Сначала все шло благополучно. Белковская развернула рулончики схем и, поигрывая изящным карандашиком с цепочкой, объясняла устройство разной телемеханической аппаратуры. Кратко, связно. Он даже позавидовал ей втайне: вот как она умеет растолковывать. Ему бы частицу такого умения вместо всегдашних его рубленых фраз и скупых переходов: «отсюда имеем», «как очевидно»…
Конечно, он прошелся пальцем по схемам, постучал в нескольких местах: «Эге! А здесь не так!» Но, в общем, вполне нормальные придирки, обещающие, что все, кажется, сойдет.
Белковская приободрилась и даже раза два поправила кокетливым движением свою короткую стрижку.
Мартьянов снова предпочел заглянуть в тетрадочку. И вдруг задал вопрос:
— Ну-с хорошо. В отдельных устройствах вы разбираетесь. А как представляете себе, по каким признакам можно их распределить?
Вот оно: распорядок и классификация — его вечный конек!

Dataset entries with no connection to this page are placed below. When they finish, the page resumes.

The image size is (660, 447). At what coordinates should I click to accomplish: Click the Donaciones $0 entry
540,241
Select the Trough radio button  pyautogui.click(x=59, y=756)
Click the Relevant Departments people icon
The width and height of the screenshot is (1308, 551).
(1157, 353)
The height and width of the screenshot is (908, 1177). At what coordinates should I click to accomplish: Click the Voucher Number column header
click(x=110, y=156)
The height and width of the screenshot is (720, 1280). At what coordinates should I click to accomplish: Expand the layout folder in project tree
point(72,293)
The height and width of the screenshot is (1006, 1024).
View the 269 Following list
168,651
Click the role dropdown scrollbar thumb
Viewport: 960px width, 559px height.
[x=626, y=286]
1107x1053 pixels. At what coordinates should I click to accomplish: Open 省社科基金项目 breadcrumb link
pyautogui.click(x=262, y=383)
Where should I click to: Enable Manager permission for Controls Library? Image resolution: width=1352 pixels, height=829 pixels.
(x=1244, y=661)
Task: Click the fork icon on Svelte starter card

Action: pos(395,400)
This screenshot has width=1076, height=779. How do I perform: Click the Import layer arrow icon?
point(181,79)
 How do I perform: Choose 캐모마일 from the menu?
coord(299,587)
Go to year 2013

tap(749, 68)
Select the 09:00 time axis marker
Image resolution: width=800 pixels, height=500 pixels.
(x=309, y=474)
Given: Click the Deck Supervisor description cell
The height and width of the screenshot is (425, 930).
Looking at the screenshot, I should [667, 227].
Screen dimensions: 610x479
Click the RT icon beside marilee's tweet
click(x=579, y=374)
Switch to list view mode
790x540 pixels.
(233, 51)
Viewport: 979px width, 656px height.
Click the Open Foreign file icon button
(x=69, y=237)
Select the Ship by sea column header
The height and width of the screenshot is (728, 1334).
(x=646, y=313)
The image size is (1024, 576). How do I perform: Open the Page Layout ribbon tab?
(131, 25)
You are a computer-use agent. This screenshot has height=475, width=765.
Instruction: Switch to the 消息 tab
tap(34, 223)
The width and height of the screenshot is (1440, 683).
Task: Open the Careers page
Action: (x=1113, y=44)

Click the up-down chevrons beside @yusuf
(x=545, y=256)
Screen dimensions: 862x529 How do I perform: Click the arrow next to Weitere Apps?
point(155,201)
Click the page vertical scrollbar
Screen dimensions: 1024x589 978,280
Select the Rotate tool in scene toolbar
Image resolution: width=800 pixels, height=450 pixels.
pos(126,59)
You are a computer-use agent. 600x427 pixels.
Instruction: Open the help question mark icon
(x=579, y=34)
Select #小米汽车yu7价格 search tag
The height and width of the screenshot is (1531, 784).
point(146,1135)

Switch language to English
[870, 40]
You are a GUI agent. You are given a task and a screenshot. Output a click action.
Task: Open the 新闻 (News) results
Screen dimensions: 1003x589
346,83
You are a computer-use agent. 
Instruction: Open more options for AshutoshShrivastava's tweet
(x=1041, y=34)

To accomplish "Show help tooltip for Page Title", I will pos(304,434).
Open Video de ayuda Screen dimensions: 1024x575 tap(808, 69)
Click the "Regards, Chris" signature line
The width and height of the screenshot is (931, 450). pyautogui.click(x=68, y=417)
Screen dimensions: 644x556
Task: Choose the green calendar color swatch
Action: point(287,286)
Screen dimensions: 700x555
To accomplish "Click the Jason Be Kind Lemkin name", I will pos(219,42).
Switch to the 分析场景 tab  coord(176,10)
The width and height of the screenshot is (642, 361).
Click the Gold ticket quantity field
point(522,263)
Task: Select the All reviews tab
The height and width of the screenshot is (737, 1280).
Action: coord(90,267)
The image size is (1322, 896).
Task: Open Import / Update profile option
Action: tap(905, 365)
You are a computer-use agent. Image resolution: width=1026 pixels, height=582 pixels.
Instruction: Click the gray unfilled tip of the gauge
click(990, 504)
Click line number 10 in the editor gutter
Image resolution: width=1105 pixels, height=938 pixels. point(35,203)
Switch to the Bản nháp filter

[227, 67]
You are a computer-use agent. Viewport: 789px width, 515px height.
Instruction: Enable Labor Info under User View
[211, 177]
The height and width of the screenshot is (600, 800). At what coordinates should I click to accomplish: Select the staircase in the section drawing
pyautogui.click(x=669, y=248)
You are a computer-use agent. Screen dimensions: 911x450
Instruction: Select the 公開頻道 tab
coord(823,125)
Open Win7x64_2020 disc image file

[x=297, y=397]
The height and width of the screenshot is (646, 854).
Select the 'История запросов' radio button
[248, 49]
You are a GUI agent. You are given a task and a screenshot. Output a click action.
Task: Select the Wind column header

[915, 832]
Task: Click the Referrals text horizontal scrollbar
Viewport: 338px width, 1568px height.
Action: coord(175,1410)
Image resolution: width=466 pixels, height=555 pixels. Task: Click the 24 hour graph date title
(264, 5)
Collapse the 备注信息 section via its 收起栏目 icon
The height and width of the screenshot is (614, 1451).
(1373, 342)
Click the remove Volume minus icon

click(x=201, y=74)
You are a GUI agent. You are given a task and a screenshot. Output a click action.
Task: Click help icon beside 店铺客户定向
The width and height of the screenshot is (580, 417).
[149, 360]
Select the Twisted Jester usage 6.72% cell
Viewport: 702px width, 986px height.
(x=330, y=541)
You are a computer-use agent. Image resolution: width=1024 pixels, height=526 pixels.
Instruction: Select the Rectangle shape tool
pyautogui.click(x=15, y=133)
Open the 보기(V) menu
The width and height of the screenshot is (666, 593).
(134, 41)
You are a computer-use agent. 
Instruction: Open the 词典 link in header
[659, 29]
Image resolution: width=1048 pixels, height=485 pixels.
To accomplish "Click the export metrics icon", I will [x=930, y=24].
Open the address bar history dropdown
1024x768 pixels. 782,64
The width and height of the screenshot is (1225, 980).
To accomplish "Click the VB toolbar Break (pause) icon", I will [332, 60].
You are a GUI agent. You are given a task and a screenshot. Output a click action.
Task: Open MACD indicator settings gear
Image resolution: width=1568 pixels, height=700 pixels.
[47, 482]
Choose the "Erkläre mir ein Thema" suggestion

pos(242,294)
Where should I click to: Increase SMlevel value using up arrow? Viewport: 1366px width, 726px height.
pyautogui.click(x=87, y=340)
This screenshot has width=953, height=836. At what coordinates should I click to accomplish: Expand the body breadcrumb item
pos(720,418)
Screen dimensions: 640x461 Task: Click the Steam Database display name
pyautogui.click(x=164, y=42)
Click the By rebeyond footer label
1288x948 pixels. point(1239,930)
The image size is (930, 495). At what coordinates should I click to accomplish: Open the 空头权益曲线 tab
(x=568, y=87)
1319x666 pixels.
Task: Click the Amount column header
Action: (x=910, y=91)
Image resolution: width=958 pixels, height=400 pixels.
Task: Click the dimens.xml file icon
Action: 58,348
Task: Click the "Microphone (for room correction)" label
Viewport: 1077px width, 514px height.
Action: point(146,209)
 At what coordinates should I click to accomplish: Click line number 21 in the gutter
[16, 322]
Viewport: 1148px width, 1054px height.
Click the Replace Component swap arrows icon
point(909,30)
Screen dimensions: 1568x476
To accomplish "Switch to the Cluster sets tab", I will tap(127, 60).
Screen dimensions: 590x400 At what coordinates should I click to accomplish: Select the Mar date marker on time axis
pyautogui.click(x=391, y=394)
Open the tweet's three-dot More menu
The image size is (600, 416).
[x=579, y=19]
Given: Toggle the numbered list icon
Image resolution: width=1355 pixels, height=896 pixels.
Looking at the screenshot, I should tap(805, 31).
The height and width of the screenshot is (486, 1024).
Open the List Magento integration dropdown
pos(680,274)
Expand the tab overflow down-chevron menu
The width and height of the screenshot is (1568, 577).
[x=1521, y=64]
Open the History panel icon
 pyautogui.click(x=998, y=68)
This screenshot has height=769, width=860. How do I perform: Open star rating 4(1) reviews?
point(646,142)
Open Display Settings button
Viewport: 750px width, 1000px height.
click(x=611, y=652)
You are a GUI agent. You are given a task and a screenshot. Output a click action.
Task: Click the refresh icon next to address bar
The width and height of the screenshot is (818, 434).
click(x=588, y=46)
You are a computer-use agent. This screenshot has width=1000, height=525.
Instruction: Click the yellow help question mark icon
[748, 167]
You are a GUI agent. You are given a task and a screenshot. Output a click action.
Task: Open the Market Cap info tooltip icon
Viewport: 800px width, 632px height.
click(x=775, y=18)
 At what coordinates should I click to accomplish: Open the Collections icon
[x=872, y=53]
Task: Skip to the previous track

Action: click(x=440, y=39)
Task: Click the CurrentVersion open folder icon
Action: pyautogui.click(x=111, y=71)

Белковская замялась, теребя бантик на платье. Возможность разделить по принципу действия, по роду сигналов… И куда девалась ее уверенность, ее способность толково рассказать. И что она городит!
— Нет, это не так! — отрезал он.
И через несколько фраз прервал уже совсем обидным тоном:
— Ну что вы! — и брезгливо поморщился.
Он уже забыл, что всего несколько минут назад собирался ее похвалить — первый раз за все месяцы похвалить. Подумаешь, знает по кусочкам! Лоскутное представление… А общий взгляд, широкое понимание — никакого! Типичная психология гусыни.